Let's say you assume that the neutron star is spherically symmetric, e.g., ignore the effects of rotation. Then for a radial trajectory in the resulting Schwarzschild spacetime, the calculation is actually not quite wrong, although you must be careful in interpreting it.

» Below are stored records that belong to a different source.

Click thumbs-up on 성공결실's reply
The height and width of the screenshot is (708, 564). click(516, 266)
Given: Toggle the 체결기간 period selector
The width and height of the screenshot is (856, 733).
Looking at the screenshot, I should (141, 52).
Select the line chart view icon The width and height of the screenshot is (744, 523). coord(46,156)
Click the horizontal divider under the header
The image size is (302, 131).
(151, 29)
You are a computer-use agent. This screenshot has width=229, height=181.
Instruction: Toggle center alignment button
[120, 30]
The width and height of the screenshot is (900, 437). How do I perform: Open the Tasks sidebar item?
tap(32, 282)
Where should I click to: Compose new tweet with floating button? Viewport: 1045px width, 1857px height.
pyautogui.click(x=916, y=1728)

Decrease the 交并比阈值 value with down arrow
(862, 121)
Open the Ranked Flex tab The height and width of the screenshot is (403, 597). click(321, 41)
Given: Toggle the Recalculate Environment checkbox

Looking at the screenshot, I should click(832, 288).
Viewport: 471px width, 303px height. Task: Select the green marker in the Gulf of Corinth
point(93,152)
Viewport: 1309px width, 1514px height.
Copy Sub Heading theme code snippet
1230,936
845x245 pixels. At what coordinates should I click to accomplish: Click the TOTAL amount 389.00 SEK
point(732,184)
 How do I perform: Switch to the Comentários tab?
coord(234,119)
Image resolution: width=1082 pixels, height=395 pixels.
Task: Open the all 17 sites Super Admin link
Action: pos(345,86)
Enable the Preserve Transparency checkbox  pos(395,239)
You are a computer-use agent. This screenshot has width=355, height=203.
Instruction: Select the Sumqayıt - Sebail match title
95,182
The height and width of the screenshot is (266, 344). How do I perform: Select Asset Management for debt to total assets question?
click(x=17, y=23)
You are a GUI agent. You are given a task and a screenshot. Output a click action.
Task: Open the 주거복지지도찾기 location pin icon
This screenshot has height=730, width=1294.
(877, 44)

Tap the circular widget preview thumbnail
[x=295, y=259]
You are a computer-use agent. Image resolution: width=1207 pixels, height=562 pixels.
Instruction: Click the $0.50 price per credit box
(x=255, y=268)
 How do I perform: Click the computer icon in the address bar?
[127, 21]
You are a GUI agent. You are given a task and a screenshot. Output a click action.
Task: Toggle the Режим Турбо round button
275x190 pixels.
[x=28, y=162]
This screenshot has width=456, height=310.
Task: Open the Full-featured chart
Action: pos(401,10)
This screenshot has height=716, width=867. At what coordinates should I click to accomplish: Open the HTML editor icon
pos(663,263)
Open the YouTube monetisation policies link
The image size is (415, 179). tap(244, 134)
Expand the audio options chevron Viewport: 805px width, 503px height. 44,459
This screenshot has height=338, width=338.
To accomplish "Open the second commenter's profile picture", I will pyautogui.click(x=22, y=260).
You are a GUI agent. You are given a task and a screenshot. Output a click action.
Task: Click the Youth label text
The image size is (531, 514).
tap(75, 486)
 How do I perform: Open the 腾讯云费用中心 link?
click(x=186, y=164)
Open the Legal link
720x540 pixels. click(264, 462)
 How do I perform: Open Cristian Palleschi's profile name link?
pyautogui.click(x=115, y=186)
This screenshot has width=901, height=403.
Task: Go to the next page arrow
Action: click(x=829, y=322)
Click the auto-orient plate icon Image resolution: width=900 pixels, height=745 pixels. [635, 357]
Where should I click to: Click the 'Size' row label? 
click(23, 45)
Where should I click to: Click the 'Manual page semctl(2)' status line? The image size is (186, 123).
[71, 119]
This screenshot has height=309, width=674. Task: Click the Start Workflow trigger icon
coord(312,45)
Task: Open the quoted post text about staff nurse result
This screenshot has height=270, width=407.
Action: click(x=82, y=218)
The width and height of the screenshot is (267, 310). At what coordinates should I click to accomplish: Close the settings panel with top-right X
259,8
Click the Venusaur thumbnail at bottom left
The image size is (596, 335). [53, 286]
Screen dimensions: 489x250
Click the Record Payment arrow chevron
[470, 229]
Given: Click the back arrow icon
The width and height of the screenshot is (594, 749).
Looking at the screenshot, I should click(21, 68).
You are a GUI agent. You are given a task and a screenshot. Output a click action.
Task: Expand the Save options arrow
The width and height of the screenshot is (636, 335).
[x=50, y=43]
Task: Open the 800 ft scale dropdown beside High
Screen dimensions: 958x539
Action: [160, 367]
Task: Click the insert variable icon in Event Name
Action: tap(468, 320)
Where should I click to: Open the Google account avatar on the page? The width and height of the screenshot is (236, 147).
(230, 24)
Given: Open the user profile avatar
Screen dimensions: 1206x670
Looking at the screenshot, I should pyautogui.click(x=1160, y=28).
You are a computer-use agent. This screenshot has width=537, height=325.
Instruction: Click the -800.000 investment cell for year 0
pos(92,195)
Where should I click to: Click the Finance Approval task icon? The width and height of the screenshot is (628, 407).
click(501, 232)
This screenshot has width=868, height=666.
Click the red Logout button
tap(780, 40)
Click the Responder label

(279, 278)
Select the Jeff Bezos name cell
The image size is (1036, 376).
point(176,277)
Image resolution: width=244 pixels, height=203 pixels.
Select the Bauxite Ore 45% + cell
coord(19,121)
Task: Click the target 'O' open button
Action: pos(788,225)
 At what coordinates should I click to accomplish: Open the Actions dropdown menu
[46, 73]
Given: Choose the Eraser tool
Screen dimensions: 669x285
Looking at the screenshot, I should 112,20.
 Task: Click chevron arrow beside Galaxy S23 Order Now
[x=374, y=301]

The reason is that orbits in a Schwarzschild spacetime have an effective potential that conserves an analogue of specific orbital energy:
$$\mathcal{E} = \frac{1}{2}\left(\frac{\mathrm{d}r}{\mathrm{d}\tau}\right)^2 - \frac{GM}{r} + \frac{l^2}{2r^2} - \frac{GMl^2}{c^2r^3}\text{,}$$
where $l$ is specific angular momentum. The difference with the Newtonian case is that $r$ is the Schwarzschild radial coordinate, not the radial distance, and $\tau$ is the proper time of the orbiting particle, not absolute time, and finally, the very last term is absent in Newtonian gravity.
For a radial orbit, $l = 0$. Therefore, if by $v$ you mean the rate of change in Schwarzschild radial coordinate with respect to proper time of the particle, then the Newtonian calculation is actually correct:
$$\left|\frac{\mathrm{d}r}{\mathrm{d}\tau}\right| = \sqrt{\frac{2M}{r}}\text{.}$$
However, if $v$ means something else, such as the rate of change in Schwarzschild radial coordinate with respect to Schwarzschild time $t$, then
$$\left|\frac{\mathrm{d}r}{\mathrm{d}t}\right| = \left(1-\frac{2M}{r}\right)\sqrt{\frac{2M}{r}}\text{.}$$
Finally, the velocity measured by a stationary observer at a given Schwarzschild radial coordinate can be calculated via an inner product between the stationary observer's four-velocity $\left(1/\sqrt{1-2M/r},0\right)$ and the particle's four-velocity $\left(1/(1-2M/r),\pm\sqrt{\frac{2M}{r}}\right)$, but in this case it happily enough turns out to be equal to $\mathrm{d}r/\mathrm{d}\tau$:
$$\left|v_s\right| = \sqrt{\frac{2M}{r}}\text{.}$$